Leadership

Primary science is not working

Science is suffering as the literacy and numeracy push skews the primary curriculum. This article argues that the current approach to primary science should be improved through radical new approaches.

Science is suffering as the literacy and numeracy push skews the primary curriculum, report David Bolden, Peter Tymms & Christine Merrell Durham.

This article outlines some findings from a Wellcome Trust-commissioned review of evidence from the past fifty years of science education in English primary schools (Tymms, Bolden & Merrell, 2008). We argue that the current approach to primary science and the drive to raise standards in literacy and numeracy could and should be improved through radical new approaches.

The teaching and learning of science in English primary schools has undergone many changes in the last sixty years. Immediately after World War II there was very little science taught in primary schools. Since then, teachers and pupils in English primary schools have been subjected to major changes in curriculum and assessment with respect to science.

Following concerns expressed in the 1950s about a shortage of scientists and the potential impact this was likely to have on the country’s economic prosperity, science in the primary curriculum became more prominent. In the 1960s and 1970s the work of Piaget had a considerable influence in primary education; this was encouraged by the wide spread involvement of psychologists in the education of teachers.
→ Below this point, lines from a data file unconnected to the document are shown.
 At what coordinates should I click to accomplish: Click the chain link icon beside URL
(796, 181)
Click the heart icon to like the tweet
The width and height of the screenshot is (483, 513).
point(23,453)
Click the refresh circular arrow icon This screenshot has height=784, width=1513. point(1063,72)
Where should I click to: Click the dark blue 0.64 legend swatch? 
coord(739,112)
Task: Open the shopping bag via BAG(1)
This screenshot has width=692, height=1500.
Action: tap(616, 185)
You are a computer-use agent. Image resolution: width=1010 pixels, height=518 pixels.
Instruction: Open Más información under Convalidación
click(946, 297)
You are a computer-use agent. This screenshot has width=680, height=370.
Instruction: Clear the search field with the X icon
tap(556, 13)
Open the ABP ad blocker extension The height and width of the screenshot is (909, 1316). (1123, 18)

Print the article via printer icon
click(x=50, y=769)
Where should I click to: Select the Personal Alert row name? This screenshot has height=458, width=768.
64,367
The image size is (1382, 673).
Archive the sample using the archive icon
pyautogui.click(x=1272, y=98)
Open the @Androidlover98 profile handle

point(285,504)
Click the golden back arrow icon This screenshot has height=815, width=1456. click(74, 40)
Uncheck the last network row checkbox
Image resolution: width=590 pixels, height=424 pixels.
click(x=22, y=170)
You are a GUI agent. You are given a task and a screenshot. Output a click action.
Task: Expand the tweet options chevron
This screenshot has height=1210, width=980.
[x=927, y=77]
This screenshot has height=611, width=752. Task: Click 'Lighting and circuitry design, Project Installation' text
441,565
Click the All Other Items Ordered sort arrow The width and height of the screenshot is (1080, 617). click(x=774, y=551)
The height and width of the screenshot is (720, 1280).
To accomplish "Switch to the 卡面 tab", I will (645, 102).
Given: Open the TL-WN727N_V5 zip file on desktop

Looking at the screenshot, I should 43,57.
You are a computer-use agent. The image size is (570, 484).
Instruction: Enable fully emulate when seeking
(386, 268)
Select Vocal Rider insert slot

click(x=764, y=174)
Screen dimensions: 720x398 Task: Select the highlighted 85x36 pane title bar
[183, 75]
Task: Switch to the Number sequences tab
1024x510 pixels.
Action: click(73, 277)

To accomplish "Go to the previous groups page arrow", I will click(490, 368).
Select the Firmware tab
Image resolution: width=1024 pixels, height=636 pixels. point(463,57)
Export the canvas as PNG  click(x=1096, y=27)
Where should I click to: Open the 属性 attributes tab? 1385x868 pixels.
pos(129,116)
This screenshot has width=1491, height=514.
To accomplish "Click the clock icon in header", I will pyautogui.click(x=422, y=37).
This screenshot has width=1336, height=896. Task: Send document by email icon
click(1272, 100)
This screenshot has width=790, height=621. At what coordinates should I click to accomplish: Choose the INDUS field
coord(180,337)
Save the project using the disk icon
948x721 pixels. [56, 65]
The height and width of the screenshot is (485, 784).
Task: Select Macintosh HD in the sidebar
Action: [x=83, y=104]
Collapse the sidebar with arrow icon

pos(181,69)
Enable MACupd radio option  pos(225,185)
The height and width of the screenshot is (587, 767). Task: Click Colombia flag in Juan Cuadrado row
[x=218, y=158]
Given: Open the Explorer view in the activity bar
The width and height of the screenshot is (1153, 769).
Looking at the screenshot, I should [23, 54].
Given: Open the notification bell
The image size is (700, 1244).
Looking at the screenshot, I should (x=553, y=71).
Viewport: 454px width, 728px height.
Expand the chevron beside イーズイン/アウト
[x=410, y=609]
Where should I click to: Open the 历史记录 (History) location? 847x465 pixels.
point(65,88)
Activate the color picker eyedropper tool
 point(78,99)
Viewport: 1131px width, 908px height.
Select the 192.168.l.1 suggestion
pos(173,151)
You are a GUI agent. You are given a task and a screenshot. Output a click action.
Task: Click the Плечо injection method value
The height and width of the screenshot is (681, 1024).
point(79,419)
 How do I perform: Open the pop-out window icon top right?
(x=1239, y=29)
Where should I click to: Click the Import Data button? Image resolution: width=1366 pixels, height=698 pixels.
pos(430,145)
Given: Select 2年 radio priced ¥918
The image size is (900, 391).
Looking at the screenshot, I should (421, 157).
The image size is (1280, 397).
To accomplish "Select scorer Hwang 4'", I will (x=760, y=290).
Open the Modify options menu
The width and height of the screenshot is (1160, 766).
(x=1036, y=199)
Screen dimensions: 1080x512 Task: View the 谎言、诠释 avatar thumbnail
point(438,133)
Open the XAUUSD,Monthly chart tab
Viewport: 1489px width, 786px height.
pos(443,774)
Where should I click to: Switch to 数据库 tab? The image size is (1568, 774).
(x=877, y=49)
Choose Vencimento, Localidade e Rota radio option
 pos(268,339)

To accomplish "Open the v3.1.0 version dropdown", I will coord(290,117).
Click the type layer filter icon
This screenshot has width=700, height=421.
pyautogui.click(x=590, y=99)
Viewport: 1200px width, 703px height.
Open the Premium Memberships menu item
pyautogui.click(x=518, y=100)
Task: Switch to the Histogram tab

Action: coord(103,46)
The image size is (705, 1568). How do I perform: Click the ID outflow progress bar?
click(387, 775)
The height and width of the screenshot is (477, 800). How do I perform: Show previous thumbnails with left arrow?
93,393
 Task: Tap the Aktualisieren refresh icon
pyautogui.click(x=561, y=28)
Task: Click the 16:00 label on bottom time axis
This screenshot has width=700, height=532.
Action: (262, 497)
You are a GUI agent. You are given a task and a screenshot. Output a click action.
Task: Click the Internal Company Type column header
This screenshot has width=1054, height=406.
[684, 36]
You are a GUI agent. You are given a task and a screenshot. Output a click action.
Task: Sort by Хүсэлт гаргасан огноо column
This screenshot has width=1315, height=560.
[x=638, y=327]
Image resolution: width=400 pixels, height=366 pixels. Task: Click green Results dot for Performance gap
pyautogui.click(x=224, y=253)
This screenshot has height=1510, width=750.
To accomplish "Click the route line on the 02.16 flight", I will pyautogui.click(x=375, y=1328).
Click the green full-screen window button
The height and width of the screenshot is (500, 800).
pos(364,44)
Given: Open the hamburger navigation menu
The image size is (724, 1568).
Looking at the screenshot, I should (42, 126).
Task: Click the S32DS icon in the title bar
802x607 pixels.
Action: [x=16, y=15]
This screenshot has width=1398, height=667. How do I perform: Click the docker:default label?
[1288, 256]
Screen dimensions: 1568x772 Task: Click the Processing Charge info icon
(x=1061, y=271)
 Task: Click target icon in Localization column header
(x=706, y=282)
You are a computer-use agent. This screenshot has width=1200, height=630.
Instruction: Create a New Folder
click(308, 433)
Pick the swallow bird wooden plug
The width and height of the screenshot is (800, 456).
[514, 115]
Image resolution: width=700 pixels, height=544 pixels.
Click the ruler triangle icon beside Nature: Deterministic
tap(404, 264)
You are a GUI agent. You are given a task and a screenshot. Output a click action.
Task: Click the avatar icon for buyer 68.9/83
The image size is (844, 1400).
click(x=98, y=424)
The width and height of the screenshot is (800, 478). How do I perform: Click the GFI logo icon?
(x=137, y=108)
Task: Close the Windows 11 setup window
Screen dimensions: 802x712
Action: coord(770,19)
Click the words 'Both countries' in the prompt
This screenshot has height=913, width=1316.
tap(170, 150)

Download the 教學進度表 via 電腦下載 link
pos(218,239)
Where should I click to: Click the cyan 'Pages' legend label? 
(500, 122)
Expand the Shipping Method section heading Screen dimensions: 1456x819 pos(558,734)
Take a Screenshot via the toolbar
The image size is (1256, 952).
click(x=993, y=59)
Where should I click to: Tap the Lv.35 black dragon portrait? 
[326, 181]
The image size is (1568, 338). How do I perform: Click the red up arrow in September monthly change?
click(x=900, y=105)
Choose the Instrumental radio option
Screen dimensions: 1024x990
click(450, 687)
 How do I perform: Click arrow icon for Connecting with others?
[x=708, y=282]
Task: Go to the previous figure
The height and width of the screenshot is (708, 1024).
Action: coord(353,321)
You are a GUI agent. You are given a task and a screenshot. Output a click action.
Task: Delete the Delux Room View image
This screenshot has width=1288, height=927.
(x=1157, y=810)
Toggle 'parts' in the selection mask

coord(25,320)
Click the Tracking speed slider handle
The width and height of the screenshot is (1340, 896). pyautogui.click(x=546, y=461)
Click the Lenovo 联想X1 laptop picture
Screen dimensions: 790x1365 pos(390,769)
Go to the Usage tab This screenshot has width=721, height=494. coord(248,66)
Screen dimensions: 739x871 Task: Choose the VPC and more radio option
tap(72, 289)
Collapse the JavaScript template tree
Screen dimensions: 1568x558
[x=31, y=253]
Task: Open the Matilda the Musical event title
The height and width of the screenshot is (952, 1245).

During the 1980s there was a general decline in the belief in fixed stages of development but the idea that children develop their own ideas was preserved in the notion of constructivism. At about the same time there was a shift in the focus of teacher education from a theoretical understanding of teaching to competence in practical skills. Psychologists became less involved in teacher education and there was a shift towards the more practical aspects of training teachers. The introduction of the National Curriculum in September 1989 heralded science as a ‘core’ subject but it brought with it statutory assessments and a rigid inspection system. Research across a number of indicators relevant to science education in English primary schools suggests that the current approach and the recent drive to raise standards in literacy and numeracy could be improved.